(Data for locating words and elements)
□ □ □ □ □ □ □
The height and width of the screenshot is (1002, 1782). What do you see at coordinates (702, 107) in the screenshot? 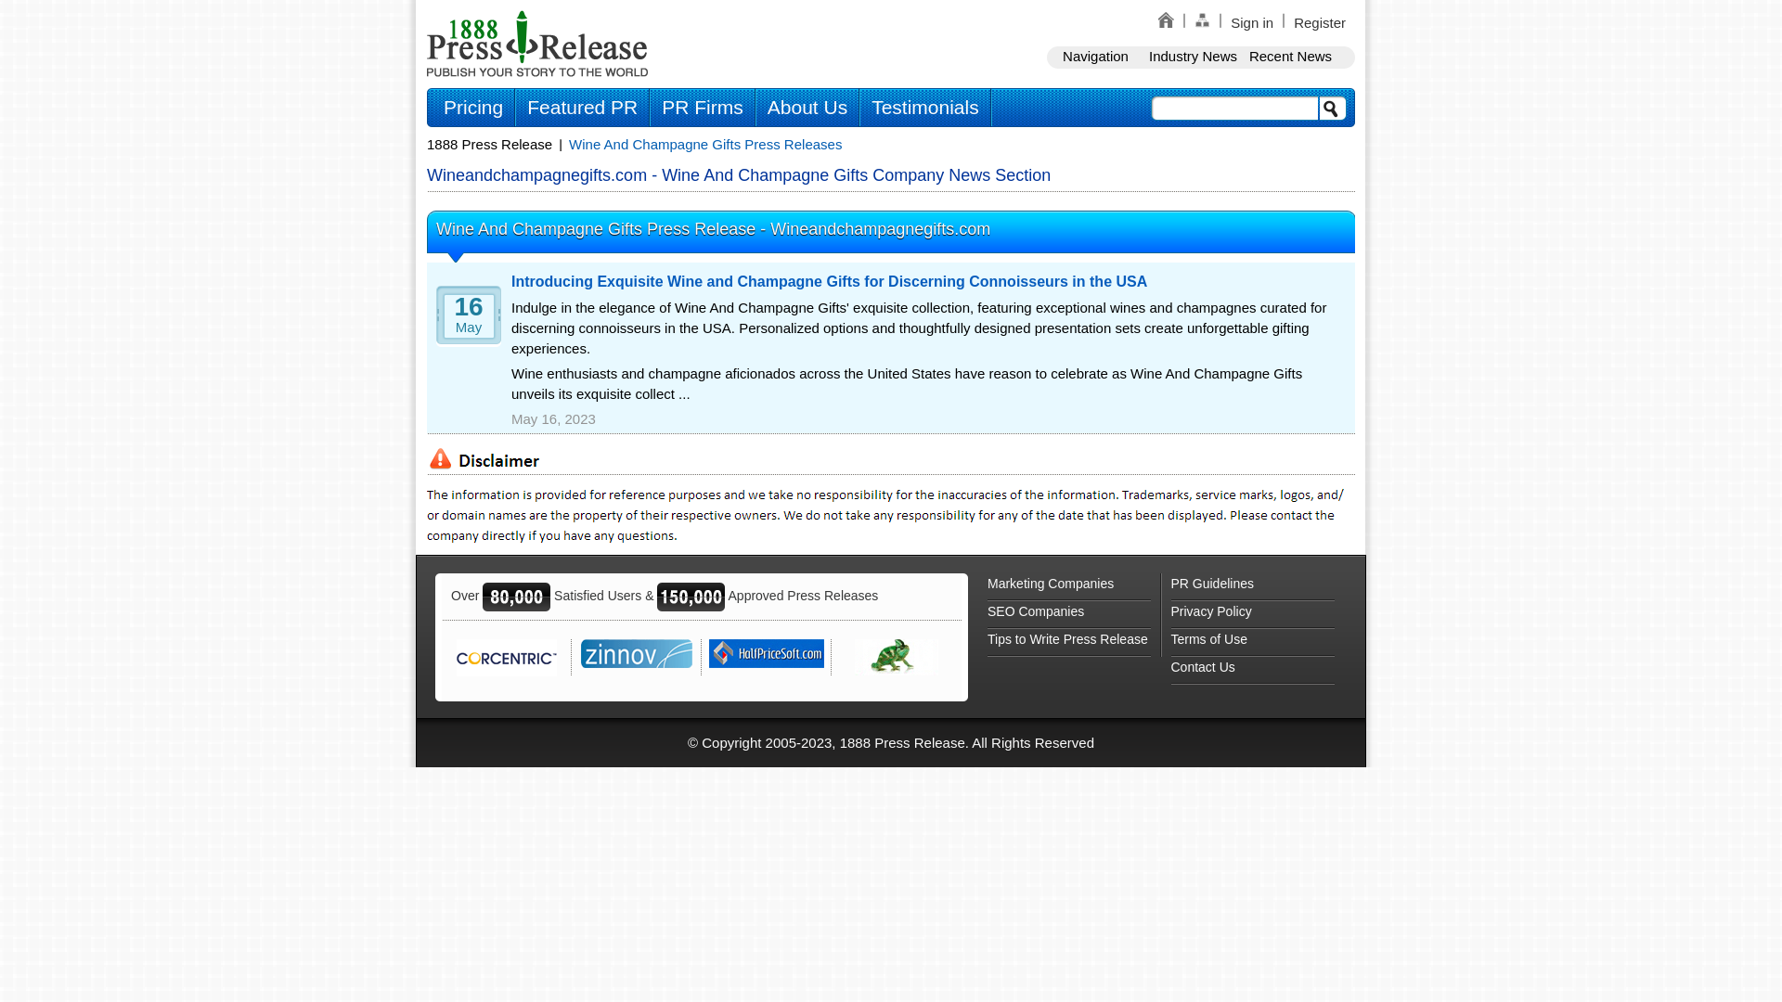
I see `'PR Firms'` at bounding box center [702, 107].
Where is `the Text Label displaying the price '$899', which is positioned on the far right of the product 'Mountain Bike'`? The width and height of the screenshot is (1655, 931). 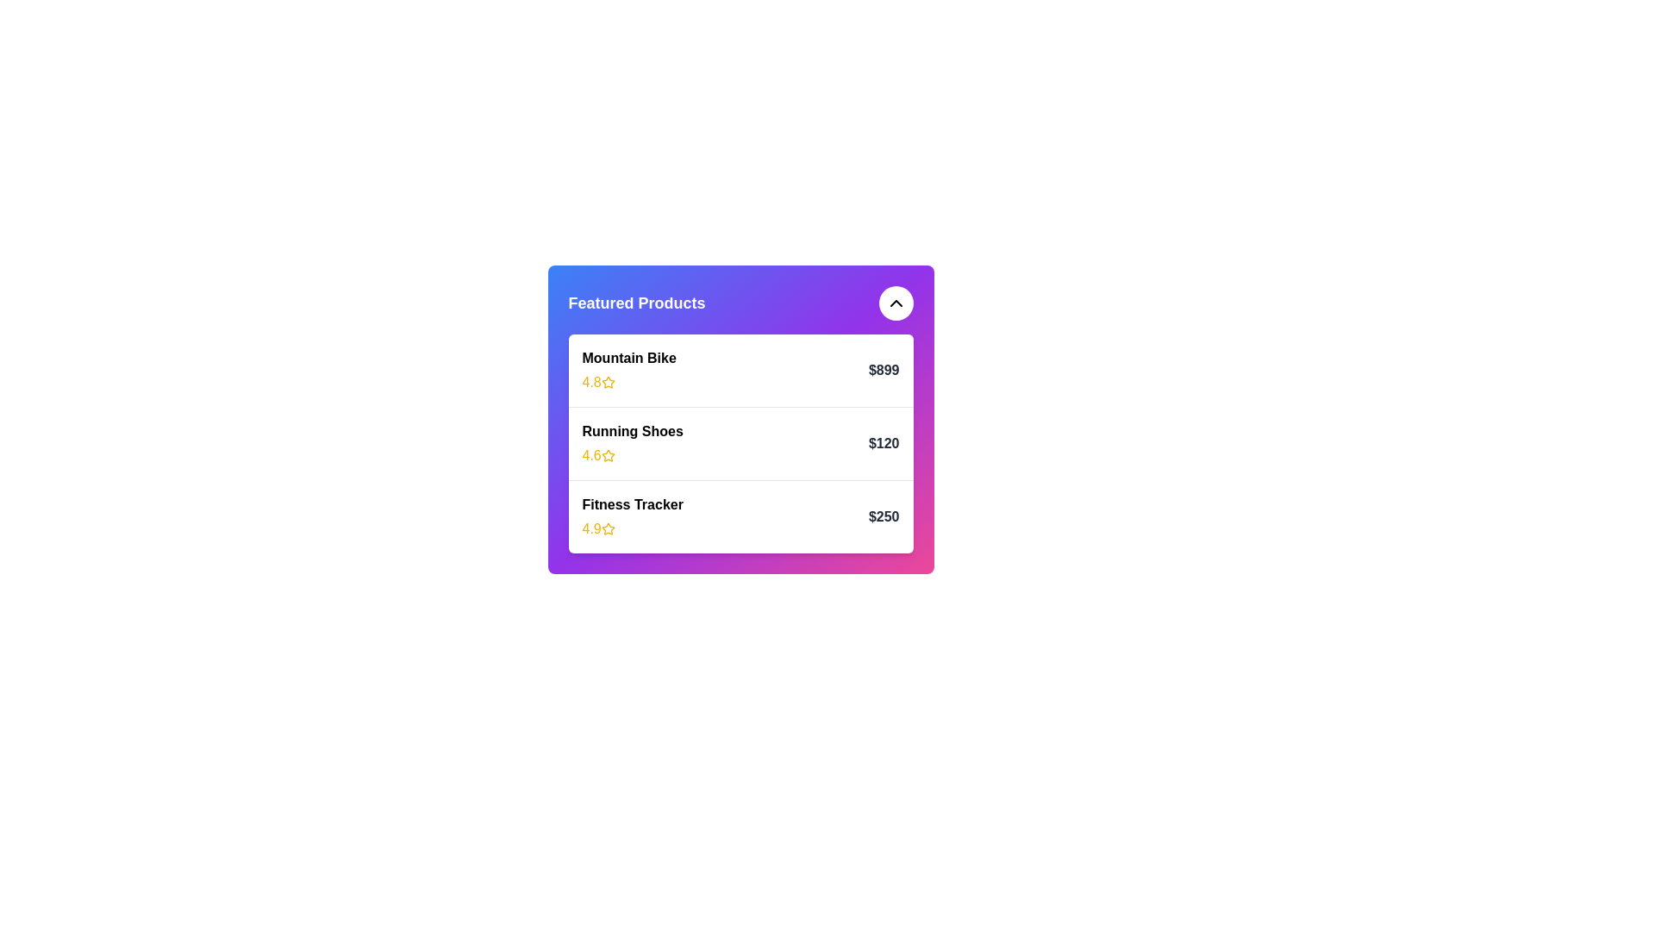 the Text Label displaying the price '$899', which is positioned on the far right of the product 'Mountain Bike' is located at coordinates (884, 369).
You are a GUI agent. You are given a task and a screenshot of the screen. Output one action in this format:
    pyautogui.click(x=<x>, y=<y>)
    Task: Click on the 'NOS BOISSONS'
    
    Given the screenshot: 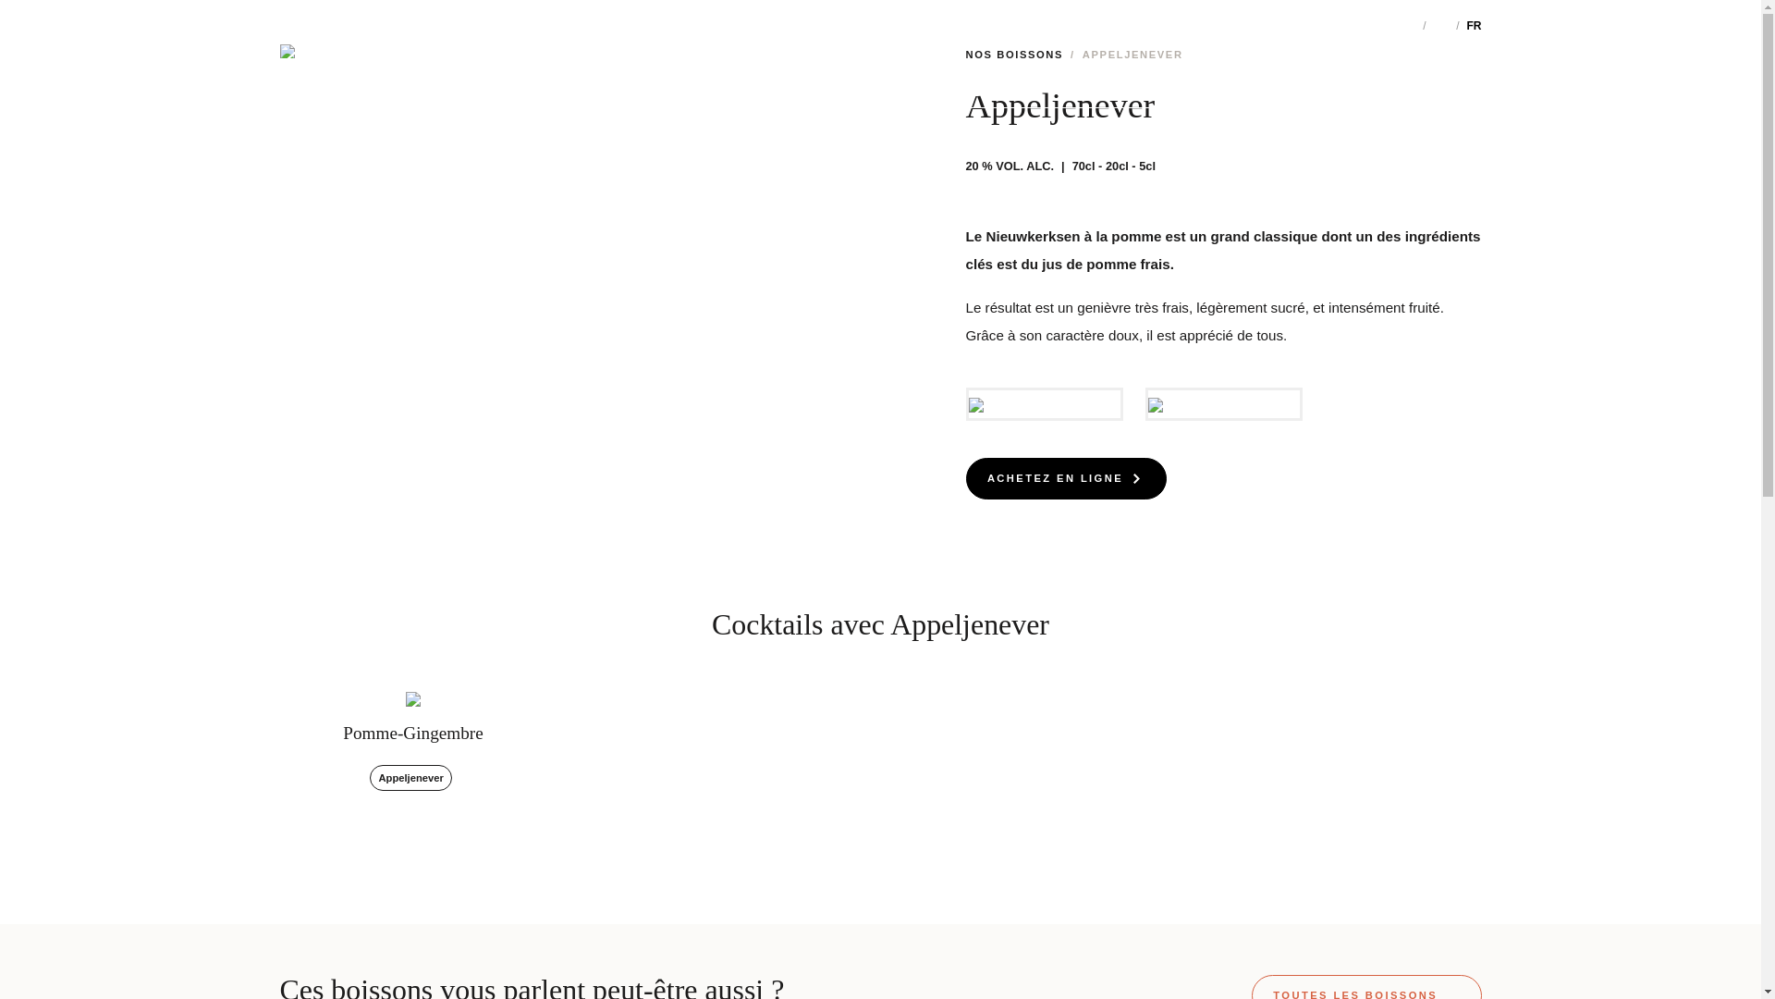 What is the action you would take?
    pyautogui.click(x=1013, y=53)
    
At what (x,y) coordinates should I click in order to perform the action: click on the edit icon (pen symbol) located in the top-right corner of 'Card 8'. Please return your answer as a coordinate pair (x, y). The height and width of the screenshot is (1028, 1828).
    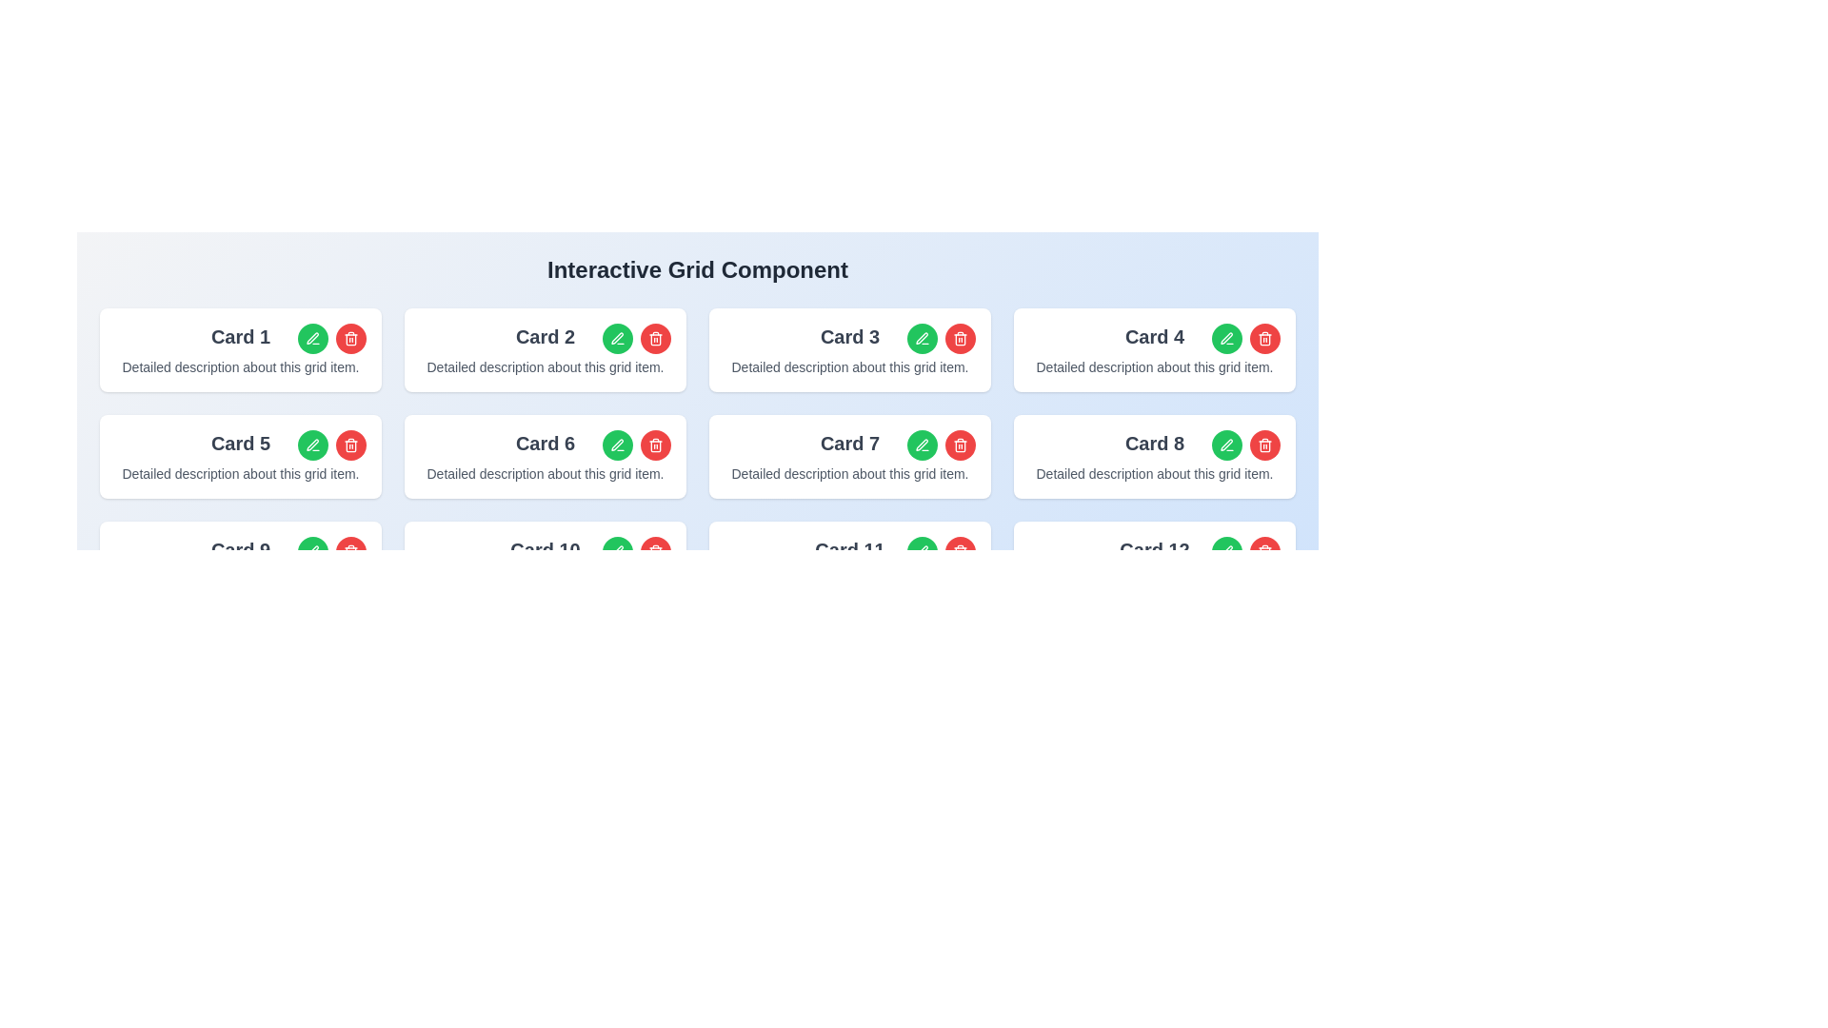
    Looking at the image, I should click on (1226, 551).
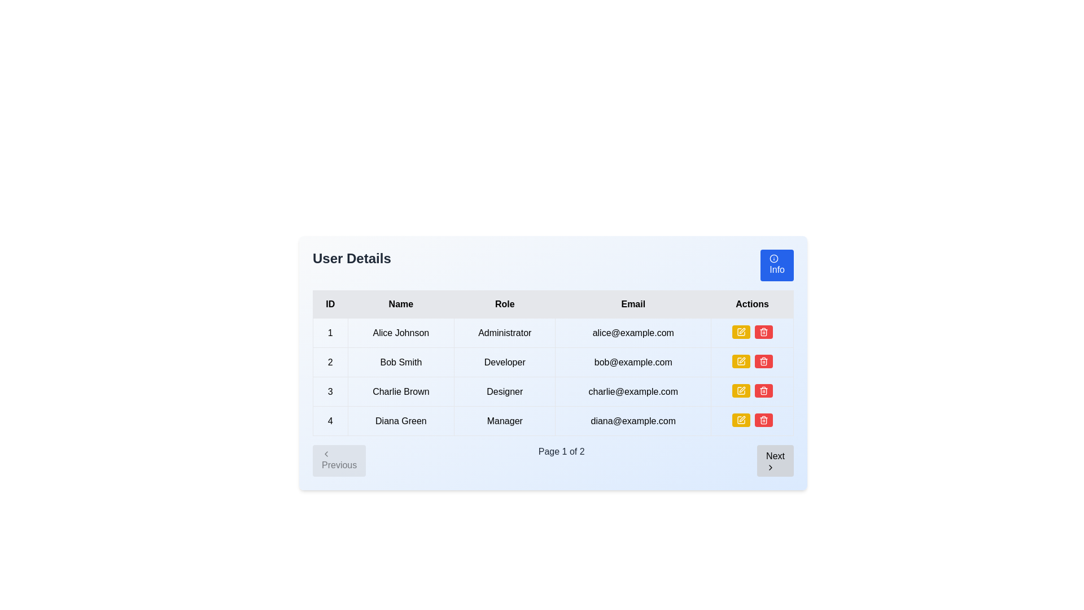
□ □ □ □ □ □ □
§ STATED PROBLEM: Can you output the material from its start through the line containing "center [702, 107]." as a two-column CSV with the columns request and answer? Use one row per request, put each value in a single quoted field with line breaks replaced by spaces, and leave the pictures out.

§ EXERCISE RESPONSE:
request,answer
"The height and width of the screenshot is (1002, 1782). What do you see at coordinates (702, 107) in the screenshot?","I see `'PR Firms'` at bounding box center [702, 107]."